[Data excerpts]
************
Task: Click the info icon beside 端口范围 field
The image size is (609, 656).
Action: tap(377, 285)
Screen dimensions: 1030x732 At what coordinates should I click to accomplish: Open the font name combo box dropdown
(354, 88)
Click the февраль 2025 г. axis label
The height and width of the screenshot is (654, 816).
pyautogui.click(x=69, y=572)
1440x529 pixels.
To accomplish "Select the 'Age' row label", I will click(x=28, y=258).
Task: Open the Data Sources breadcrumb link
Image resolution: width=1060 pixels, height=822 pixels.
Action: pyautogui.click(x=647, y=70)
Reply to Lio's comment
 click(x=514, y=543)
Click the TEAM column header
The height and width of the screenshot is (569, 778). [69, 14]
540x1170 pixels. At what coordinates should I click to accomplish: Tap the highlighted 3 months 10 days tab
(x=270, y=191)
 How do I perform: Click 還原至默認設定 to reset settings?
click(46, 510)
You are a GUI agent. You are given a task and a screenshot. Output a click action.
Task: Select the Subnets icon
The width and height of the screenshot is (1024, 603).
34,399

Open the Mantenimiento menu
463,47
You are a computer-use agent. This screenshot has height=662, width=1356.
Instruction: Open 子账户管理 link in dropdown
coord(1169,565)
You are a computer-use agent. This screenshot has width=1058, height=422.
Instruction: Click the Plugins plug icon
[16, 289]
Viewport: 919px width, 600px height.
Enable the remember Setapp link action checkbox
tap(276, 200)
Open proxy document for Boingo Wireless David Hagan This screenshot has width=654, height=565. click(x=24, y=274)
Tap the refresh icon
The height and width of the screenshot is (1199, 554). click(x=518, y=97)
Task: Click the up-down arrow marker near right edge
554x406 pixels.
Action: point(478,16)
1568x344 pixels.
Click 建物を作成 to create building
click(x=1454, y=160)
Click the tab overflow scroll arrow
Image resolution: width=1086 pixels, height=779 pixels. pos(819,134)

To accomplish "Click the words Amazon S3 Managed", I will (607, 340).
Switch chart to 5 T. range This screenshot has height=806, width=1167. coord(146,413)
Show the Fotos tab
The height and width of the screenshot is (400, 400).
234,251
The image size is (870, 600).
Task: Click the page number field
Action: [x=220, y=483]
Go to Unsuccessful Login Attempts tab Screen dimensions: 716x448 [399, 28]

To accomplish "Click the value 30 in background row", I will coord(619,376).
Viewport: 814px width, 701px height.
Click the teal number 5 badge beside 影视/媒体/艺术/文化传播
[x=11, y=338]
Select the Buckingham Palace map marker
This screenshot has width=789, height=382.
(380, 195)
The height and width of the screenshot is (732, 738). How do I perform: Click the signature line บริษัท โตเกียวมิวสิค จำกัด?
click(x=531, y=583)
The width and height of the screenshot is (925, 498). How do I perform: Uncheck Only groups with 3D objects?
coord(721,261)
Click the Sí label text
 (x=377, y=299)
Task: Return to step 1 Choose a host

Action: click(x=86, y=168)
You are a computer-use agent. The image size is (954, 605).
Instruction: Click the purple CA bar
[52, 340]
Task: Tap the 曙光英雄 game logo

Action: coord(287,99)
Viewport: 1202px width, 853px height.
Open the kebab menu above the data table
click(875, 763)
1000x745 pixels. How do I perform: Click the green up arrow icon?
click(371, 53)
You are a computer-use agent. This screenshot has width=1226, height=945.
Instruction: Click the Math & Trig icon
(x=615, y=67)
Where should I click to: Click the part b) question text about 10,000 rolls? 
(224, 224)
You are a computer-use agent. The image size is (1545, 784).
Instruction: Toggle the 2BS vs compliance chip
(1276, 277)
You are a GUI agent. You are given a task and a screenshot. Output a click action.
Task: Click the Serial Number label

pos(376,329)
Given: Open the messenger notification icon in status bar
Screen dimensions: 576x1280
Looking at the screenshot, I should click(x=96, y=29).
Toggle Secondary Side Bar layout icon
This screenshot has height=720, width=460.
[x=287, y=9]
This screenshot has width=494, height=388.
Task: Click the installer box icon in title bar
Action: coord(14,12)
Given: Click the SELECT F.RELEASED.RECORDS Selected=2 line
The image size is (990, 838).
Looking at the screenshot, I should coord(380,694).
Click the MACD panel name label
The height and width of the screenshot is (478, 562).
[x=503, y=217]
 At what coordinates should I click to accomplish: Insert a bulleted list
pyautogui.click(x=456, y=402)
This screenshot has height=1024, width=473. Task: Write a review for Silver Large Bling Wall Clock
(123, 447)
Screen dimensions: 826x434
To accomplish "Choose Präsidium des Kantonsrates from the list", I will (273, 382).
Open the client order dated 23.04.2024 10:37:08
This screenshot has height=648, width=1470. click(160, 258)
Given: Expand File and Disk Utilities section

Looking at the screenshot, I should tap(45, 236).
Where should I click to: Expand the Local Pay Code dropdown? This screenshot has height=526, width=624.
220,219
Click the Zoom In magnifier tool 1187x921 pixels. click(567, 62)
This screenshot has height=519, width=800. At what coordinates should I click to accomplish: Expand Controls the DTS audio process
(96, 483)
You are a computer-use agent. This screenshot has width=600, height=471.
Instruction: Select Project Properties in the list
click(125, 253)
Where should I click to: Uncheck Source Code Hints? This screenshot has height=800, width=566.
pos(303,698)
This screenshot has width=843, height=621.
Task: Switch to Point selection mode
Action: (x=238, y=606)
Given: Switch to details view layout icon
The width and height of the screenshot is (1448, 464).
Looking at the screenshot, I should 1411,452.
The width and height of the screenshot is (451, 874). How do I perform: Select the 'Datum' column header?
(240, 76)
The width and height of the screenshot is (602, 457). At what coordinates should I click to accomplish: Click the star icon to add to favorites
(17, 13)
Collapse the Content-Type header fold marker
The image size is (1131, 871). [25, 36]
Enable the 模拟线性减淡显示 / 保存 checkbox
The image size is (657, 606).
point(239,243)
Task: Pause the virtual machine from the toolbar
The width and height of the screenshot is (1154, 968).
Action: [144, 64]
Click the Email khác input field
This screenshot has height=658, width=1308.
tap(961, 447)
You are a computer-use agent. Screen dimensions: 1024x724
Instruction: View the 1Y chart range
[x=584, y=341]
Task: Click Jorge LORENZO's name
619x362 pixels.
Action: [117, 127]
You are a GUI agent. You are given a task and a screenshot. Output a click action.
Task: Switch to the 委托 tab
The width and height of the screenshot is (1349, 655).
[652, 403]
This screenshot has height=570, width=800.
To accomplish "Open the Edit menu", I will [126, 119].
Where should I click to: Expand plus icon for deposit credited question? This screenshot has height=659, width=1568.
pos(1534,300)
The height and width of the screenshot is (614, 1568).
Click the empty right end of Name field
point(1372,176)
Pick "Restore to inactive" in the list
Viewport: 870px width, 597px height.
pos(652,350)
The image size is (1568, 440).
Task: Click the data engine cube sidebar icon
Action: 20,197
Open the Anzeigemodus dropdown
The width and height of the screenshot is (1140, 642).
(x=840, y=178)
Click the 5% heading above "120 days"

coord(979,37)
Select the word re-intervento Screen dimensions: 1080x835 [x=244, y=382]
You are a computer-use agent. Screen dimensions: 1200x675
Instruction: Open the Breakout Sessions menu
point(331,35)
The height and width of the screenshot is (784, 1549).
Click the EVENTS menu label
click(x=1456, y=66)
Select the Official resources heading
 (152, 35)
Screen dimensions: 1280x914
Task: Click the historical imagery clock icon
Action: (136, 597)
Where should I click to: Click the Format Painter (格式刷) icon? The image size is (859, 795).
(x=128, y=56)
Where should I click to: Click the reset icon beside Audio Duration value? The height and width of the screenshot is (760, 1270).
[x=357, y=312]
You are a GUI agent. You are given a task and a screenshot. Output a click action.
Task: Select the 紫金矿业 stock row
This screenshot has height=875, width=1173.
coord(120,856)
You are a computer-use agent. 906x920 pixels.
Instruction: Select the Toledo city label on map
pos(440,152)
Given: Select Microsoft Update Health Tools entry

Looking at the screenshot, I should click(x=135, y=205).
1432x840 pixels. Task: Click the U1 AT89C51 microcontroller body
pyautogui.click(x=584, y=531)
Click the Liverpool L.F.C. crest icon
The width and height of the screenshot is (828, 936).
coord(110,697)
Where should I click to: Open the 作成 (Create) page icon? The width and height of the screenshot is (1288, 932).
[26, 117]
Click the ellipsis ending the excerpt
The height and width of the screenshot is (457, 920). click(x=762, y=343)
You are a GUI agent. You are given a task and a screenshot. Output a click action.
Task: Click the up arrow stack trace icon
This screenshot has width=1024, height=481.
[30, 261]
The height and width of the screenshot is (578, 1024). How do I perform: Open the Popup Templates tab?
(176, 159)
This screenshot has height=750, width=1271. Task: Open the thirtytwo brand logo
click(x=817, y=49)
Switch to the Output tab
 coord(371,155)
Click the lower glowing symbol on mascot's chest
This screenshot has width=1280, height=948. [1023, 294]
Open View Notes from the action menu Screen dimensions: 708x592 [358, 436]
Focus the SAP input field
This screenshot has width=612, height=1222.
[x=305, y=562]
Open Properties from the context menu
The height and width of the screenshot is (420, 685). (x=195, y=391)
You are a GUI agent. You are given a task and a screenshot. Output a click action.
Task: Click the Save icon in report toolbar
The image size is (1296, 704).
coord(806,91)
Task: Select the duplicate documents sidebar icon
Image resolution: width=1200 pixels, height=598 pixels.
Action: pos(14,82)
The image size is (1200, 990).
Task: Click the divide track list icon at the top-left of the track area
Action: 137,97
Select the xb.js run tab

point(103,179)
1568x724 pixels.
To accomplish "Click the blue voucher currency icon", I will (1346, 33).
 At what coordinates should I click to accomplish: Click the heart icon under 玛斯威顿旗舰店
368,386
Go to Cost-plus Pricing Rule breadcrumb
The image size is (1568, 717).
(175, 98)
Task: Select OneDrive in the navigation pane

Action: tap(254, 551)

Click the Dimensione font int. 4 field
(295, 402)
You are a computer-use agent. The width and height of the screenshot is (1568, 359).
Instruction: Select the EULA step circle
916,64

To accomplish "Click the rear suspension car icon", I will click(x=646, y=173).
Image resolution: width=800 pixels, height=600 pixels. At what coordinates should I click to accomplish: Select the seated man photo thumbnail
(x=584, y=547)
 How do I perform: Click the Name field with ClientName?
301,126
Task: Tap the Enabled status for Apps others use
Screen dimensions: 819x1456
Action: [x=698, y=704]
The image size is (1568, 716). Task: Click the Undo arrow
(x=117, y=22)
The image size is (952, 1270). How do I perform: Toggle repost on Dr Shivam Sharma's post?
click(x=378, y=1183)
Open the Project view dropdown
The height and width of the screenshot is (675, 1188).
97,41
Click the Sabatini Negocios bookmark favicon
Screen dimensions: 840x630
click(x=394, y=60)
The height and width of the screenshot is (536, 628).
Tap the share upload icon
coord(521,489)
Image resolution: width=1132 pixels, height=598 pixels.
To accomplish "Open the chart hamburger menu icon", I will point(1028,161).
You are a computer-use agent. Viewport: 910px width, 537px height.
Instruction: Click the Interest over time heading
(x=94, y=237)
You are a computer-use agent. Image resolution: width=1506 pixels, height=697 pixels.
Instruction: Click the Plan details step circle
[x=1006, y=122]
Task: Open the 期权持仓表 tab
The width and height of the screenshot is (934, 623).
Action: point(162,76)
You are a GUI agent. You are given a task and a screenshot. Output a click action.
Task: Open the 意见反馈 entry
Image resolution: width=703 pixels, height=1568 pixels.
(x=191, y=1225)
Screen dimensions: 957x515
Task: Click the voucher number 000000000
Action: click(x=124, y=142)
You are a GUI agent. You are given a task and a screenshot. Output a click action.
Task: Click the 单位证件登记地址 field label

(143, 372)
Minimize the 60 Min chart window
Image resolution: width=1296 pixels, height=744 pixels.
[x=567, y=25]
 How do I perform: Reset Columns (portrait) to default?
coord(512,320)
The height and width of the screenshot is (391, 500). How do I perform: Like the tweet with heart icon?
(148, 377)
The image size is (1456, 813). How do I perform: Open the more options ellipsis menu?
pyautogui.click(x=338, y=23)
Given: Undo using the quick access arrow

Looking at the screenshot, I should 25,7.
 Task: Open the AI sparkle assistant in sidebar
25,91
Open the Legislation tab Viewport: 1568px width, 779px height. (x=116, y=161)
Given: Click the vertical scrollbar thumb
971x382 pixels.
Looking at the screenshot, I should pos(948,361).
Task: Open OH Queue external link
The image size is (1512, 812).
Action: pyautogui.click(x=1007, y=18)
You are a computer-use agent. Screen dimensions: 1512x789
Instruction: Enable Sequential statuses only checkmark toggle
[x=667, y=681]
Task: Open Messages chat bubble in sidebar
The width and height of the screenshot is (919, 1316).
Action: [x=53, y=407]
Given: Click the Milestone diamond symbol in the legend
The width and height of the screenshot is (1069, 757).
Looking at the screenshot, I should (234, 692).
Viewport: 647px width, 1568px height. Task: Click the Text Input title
************
In the records above, find each line with the word "breadcrumb" and copy it out.

• [Result below]
Task: Open the Data Sources breadcrumb link
Go to Cost-plus Pricing Rule breadcrumb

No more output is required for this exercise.